If it's multi-threaded, I need to understand how this works and how to handle resources, like SQL database connections should be shared in different processing threads.

Is Kafka's built-in streaming API not recommended for high volume scenarios relative to other options (Spark, Akka, Samza, Storm, etc)?

回答1:

How does Kafka streaming handle concurrency? Is everything run in a single thread? I don't see this mentioned in the documentation.

This is documented in detail at http://docs.confluent.io/current/streams/architecture.html#parallelism-model. I don't want to copy-paste this here verbatim, but I want to highlight that IMHO the key element to understand is that of partitions (cf. Kafka's topic partitions, which in Kafka Streams is generalized to "stream partitions" as not all data streams that are being processed will be going through Kafka) because a partition is currently what determines the parallelism of both Kafka (the broker/server side) and of stream processing applications that use the Kafka Streams API (the client side).

If it's single threaded, I would like options for multi-threaded processing to handle high volumes of data.

Processing a partition will always be done by a single "thread" only, which ensures you are not running into concurrency issues. But...

If it's multi-threaded, I need to understand how this works and how to handle resources, like SQL database connections should be shared in different processing threads.

...because Kafka allows a topic to have many partitions, you get parallel processing.

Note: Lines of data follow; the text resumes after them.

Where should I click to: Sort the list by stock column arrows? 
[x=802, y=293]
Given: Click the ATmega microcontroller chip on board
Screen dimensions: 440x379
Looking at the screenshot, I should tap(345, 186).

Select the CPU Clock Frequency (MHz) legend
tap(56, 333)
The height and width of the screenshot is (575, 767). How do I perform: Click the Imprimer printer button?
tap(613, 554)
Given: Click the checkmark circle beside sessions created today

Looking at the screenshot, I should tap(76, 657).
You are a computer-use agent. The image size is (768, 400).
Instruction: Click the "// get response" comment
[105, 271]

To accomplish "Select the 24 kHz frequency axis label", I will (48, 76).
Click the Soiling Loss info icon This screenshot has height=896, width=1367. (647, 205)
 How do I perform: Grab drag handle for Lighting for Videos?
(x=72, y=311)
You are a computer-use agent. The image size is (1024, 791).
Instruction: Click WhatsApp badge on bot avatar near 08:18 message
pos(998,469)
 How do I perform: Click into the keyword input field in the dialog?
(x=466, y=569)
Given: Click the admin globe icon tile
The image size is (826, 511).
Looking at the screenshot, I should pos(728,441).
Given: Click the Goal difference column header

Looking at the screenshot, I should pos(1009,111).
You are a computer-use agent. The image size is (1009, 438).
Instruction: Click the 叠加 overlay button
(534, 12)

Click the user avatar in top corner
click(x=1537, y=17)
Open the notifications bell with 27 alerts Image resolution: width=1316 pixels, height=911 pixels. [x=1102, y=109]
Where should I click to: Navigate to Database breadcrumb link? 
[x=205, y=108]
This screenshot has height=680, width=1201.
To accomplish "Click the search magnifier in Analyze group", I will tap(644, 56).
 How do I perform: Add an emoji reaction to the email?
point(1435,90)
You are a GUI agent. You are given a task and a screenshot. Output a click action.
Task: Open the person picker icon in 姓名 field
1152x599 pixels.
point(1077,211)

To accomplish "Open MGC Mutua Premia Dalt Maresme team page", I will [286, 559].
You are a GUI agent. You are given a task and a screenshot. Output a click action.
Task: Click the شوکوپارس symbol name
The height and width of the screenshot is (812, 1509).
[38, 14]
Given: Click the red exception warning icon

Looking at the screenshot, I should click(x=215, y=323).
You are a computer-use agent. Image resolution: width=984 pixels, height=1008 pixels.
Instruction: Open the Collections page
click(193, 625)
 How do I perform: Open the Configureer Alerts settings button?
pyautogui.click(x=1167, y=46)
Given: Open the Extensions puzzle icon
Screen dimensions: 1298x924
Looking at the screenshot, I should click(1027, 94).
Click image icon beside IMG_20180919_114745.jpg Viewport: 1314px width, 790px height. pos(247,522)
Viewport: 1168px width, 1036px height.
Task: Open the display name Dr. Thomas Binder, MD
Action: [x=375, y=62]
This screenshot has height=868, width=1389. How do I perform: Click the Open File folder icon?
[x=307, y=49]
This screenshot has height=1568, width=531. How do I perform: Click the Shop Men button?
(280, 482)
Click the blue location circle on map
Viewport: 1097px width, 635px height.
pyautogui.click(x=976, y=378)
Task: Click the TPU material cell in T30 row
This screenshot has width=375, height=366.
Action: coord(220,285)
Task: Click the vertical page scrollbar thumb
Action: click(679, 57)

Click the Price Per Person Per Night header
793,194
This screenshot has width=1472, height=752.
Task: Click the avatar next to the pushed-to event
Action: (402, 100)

For example, if a topic has 100 partitions, then up to 100 stream tasks (or, somewhat over-simplified: up to 100 different machines each running an instance of your application) may process that topic in parallel. Again, every stream task would get exclusive access to 1 partition, which it would then process.

Is Kafka's built-in streaming API not recommended for high volume scenarios relative to other options (Spark, Akka, Samza, Storm, etc)?

Kafka's stream processing engine is definitely recommended and also actually being used in practice for high-volume scenarios. Work on comparative benchmarking is still being done, but in many cases a Kafka Streams based application turns out to be faster. See LINE engineer's blog: Applying Kafka Streams for internal message delivery pipeline for an article by LINE Corp, one of the largest social platforms in Asia (220M+ users), where they describe how they are using Kafka and the Kafka Streams API in production to process millions of events per second.

回答2:

The kstreams config num.stream.threads allows you to override the number of threads from 1. However, it may be preferable to simply run multiple instances of your streaming app, with all of them running the same consumer group. That way you can spin up as many instances as you need to get optimal partitioning.